B cell hyperactivity in systemic lupus erythematosus: selectively enhanced responsiveness to a high molecular weight B cell growth factor.

To characterize B cell hyperactivity in systemic lupus erythematosus (SLE) patients we studied the early events of B cell activation in 14 patients and controls. We measured B cell proliferation induced by three interleukin (IL) preparations (20-kDa B cell growth factor, BCGF, recombinant IL2 and 50-kDa BCGF) in the absence and in the presence of an anti-mu antibody (Ab).
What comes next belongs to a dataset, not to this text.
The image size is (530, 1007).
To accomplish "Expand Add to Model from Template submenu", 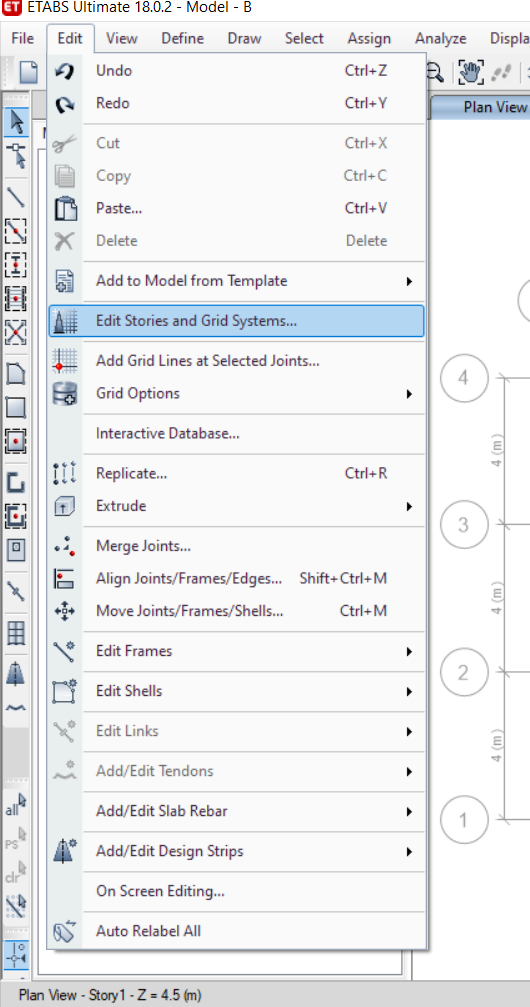I will [409, 281].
SLE B cells exhibited a markedly enhanced proliferative response to the 50-kDa BCGF in the absence of an anti-mu Ab, while responding normally in the presence of a first signal. This pattern of hyperactivity was observed in 11 out of 14 patients tested, and was absent in control patients. In contrast, SLE B cells behaved like normal B cells for the response to the other two IL tested, and to the anti-mu Ab alone. It should be pointed out that SLE B cells responded normally to recombinant IL2 whereas T cells from the same patients exhibited a decreased response to this IL. The selectively enhanced responsiveness of SLE B cells to the 50-kDa BCGF suggests that the events leading to B cell hyperactivity in this disease affect the early stages of B cell activation.